I posted this also on the ppd board.
So I had my first app with the psychologist and family dr. After an hour and a half she said I could really benefit from taking Zoloft. A fear I had before going in. I was skeptical and feel like they say that to everyone. I'm nervous about meds and side effects. She said its like risk management to feel better or potentially stay the same/get worse. I don't know what todo.
Re: Zoloft
I think you should try it. It can take time to find the right medication, but when you find it, you'll be so glad you did. Zoloft wasn't the right drug for me, but Prozac was. Like you, I was nervous about going on medication and didn't want to try a million things, but I finally feel normal.
SSRI's can take anywhere from 3-8 weeks to kick in, so give it time. You'll feel more level, calm, and in control. You'll look back on how you were and know you've come a long way.
Best decision I ever made. Well one of them...I had horrible and I mean horrible ppd. Once I realized it I went to a therapist right away and she said Zoloft. I felt better in 4 days ( how that's possible is beyond me but maybe a sign of just how bad I was?) and felt like myself again after two weeks. Not gonna lie i haven't been this freaking happy in years...I'll probably stay on it for a very long time. I'm on the 50mg.

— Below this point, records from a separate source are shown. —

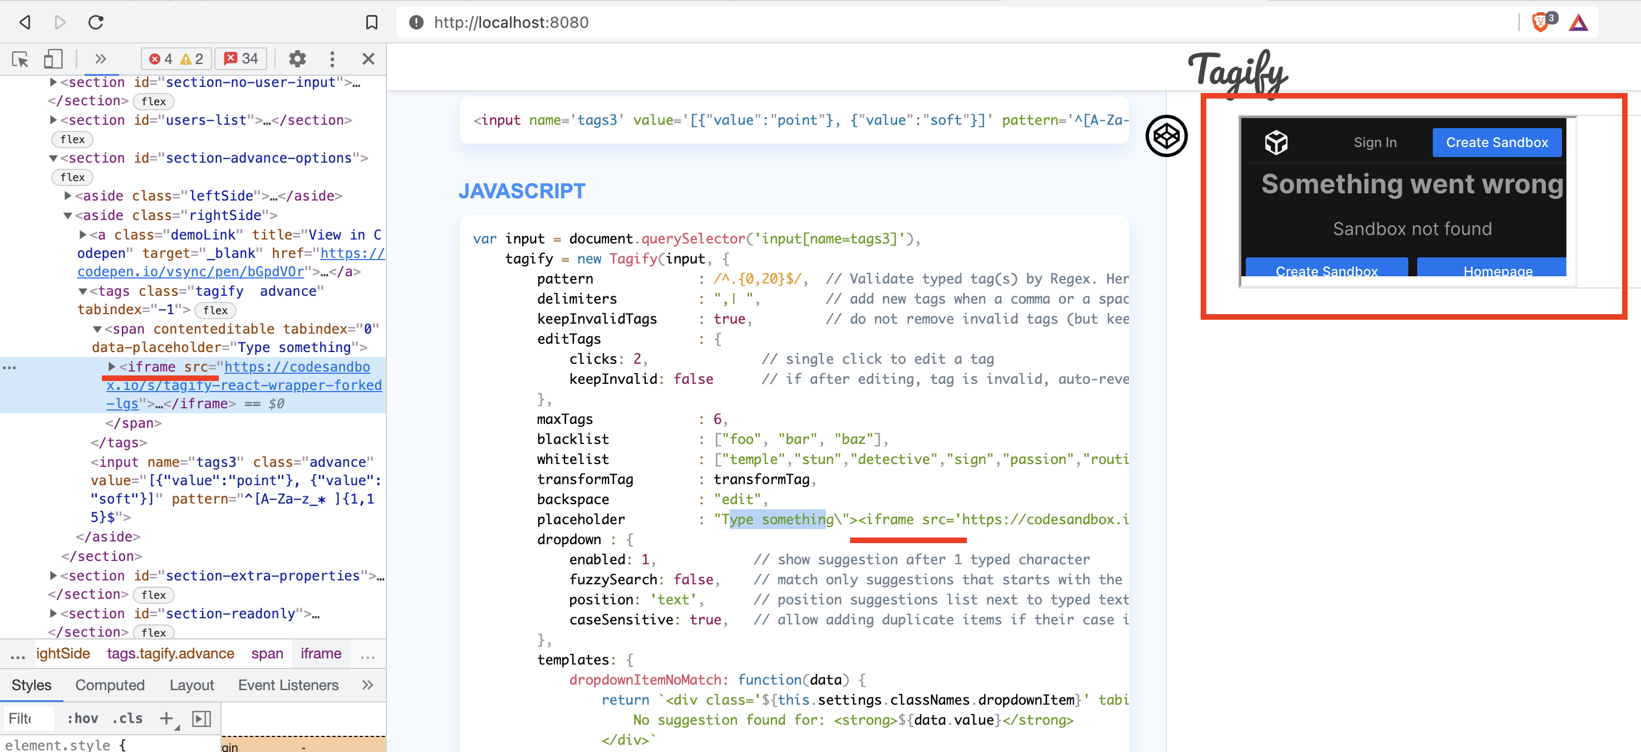Screen dimensions: 1641x752
Task: Click the CodeSandbox cube logo in error panel
Action: [x=1275, y=143]
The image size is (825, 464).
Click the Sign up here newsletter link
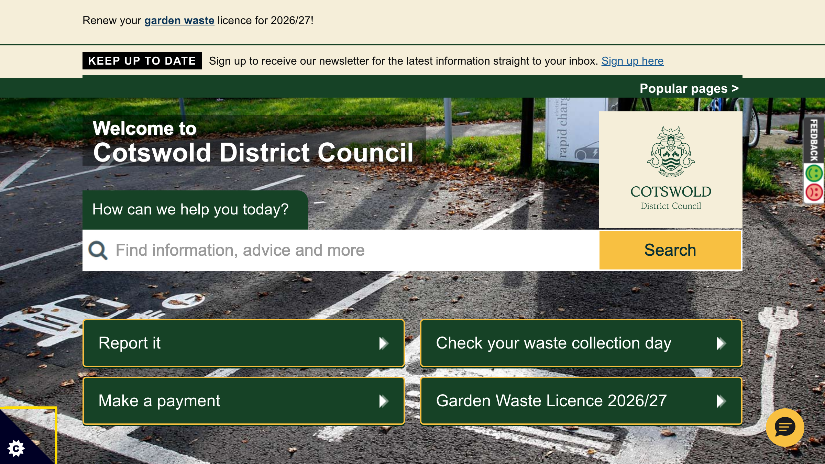[x=633, y=61]
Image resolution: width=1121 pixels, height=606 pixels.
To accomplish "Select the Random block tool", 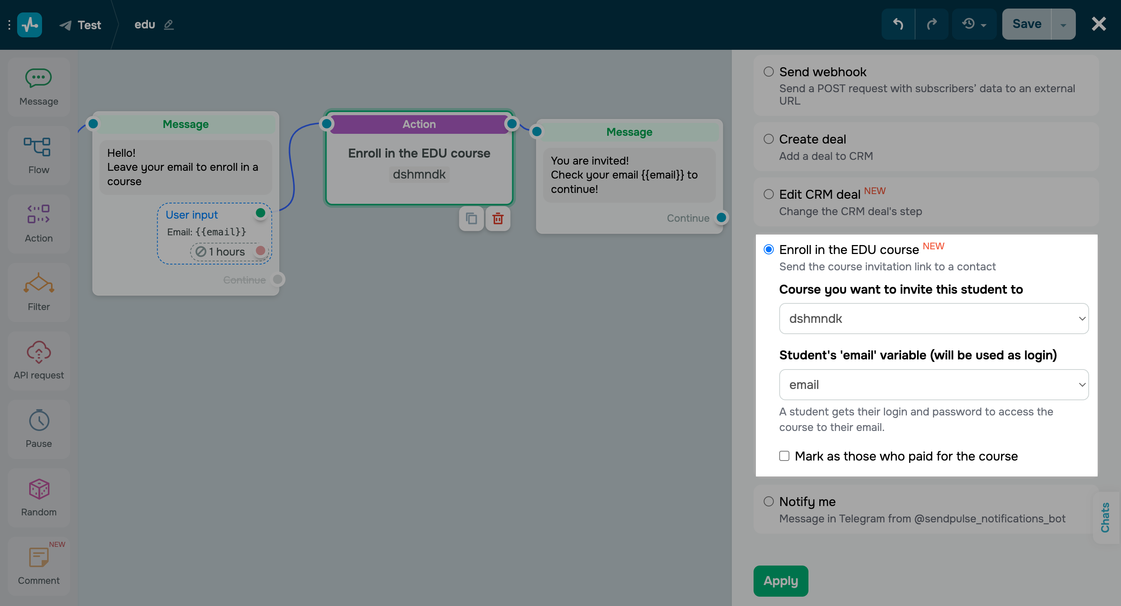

my symptoms had a rather abrupt onset....for about a week and a half before I got on Zoloft my brain stopped triggering for me to eat....I would go hours without eating then get weak and I didn't know why. Then I realized it was bc I hadn't eaten in hours. I wasn't hungry though and was very busy with my new twins. The brain malfunction with the eating was super scary. After I realized what was happening I forced myself to eat but would often feel sick. I had panick attacks if I was alone in my house and driving. I felt sad 90% the time. Noticed I didn't want to be social but I wanted my mom with me all the time. These true pd symptoms lasted about three weeks. After a week and a half of these abrupt onset symptoms I found a therapist
im thankful I did it too....and even more thankful that I didn't wait.
if I knew Zoloft would make me this....content I would have taken it years ago....and I've never been clinically depressed before my ppd.
lexapro (sp?) I hear is great for the symptoms you've described.
It took about a week or so. And better meant feeling like myself again. That sounds a bit vague, but don't know any other way to put it. Before, I was moody, nervous, and got irritated easily and snapped at my husband a lot. I was really edgy with anything that had to do with the baby. Just a general nervousness that I was going to screw something up with him. And that's understandable with a newborn, but he was 6 1/2 months at this point.